### TASK PROMPT
Could you show each line of the records that contains the word "will"?
·····
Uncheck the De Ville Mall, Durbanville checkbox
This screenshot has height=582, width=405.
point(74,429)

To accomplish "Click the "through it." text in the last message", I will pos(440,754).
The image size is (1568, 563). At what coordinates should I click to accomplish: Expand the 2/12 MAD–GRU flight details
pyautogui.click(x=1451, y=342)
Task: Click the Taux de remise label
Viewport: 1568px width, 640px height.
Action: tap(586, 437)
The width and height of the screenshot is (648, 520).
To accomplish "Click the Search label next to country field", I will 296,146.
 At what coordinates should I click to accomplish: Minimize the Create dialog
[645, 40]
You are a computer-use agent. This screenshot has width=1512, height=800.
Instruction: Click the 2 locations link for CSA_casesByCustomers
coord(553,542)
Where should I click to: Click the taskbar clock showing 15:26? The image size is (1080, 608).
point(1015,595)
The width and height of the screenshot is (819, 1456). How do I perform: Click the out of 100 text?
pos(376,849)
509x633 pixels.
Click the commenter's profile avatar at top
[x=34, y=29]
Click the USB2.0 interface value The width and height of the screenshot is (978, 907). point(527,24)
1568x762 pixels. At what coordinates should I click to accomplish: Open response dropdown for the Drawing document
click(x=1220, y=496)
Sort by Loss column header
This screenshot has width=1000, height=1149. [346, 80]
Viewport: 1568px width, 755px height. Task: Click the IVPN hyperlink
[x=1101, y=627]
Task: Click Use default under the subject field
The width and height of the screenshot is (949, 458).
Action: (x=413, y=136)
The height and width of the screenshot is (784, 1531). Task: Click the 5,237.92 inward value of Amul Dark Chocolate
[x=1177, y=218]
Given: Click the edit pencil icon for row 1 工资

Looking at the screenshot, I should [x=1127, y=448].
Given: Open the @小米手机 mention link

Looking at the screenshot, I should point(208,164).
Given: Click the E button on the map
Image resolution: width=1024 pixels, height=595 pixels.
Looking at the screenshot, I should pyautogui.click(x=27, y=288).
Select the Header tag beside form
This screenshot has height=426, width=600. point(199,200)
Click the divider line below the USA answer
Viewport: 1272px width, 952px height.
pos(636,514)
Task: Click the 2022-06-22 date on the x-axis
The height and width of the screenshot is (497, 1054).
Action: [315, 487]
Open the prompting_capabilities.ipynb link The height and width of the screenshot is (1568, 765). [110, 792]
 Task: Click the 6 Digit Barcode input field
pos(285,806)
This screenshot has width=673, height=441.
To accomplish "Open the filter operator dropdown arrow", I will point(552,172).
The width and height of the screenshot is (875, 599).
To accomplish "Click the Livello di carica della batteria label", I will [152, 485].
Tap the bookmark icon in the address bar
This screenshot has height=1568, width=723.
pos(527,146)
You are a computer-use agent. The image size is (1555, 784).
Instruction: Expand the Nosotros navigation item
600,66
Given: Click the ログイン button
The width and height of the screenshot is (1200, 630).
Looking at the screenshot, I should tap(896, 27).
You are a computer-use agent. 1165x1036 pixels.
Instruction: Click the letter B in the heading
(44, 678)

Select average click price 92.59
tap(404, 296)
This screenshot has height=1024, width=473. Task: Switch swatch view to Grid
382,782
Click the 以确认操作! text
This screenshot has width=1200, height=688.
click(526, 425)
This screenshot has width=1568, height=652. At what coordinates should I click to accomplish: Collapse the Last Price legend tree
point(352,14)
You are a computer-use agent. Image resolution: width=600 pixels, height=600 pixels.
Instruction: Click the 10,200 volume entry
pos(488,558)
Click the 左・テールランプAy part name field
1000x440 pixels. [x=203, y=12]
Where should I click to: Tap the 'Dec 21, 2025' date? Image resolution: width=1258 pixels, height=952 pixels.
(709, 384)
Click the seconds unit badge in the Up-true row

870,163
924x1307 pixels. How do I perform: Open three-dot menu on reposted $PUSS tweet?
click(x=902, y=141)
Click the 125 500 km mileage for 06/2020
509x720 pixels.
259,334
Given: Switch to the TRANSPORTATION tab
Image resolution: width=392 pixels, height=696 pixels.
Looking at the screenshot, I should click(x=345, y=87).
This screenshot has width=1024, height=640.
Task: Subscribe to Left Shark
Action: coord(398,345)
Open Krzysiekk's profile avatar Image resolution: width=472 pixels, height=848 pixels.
·····
### EXPECTED OUTPUT
To accomplish "Click the "through it." text in the last message", I will pos(440,754).
To accomplish "Click the Search label next to country field", I will 296,146.
To accomplish "Open the filter operator dropdown arrow", I will point(552,172).
To accomplish "Click the Livello di carica della batteria label", I will [152, 485].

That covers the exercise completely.